The IMF sees global debt growing faster and higher than projected before the pandemic, Vitor Gaspar, head of the Fund’s Fiscal Affairs Department said ahead of the launch of the Fiscal Monitor (FM) Wednesday (October 11) in Marrakech, Morocco.
“Government debt ratios declined in 2021 and 2022. It will turn back up in 2023. Going forward global public debt is not only higher, but also projected to grow faster than foreseen before the pandemic,” said the former Portuguese Finance Minister.
“At the current rate of about one percentage point a year global public debt will be approaching 100% of GDP by the end of the decade,” meaning that the world will have more debt than their current economies are valued.
Tackling this wave of debt means that governments must look for ways to firm up their balance sheets both by raising revenue, promoting growth and reducing spending.
“Balancing public finances is increasingly challenging due to rising spending demands. Fiscal tightening is necessary in most countries. This is not only to build buffers against future shocks and reduce financial risks, but also to help bring inflation back to parity,” said Adrian.
The Fiscal Monitor report, published by the IMF twice yearly, looks particularly at how governments can muster investment in reducing the environmental impact of carbon emissions.
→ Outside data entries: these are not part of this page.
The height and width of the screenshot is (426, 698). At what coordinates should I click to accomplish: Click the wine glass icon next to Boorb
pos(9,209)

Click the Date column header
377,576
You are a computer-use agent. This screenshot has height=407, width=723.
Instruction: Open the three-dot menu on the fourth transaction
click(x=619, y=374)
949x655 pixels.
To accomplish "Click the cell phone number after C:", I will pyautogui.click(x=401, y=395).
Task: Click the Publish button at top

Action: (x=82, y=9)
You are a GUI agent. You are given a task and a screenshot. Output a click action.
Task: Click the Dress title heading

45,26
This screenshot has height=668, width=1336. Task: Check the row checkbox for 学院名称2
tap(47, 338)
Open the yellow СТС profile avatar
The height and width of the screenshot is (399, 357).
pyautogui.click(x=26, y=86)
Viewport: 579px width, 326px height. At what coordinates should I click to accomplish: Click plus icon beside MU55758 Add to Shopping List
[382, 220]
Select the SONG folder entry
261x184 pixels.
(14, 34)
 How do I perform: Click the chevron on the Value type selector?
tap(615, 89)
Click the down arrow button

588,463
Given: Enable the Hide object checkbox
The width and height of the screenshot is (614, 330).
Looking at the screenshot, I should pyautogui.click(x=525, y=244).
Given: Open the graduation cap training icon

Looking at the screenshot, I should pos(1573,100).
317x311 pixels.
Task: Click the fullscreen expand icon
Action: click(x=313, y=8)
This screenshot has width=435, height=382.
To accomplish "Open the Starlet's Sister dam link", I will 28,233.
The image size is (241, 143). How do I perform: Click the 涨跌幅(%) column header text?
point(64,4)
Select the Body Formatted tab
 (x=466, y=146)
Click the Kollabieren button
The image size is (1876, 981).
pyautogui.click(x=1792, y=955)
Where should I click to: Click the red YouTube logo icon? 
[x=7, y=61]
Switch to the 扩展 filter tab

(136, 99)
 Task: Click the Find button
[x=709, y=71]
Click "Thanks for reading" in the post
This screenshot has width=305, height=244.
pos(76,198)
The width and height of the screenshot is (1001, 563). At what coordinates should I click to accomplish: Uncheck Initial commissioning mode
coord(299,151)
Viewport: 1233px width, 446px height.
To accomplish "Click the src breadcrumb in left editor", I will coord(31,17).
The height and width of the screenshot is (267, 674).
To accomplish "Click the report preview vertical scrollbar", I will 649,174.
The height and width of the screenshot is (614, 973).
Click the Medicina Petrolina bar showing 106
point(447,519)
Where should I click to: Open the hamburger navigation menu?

“Fiscal Monitor: Climate Crossroads warns that scaling up current policies to achieve Net Zero would lead to unsustainable debt. Maintaining current policies would invite catastrophic failure in achieving Net Zero. The solution lies in a balanced approach, combining carbon pricing and other tools and creating a policy framework that mobilises the private sector.”
A copy of the full report will be available at IMF.org/FM at 9:30 am Moroccan time Wednesday October 11.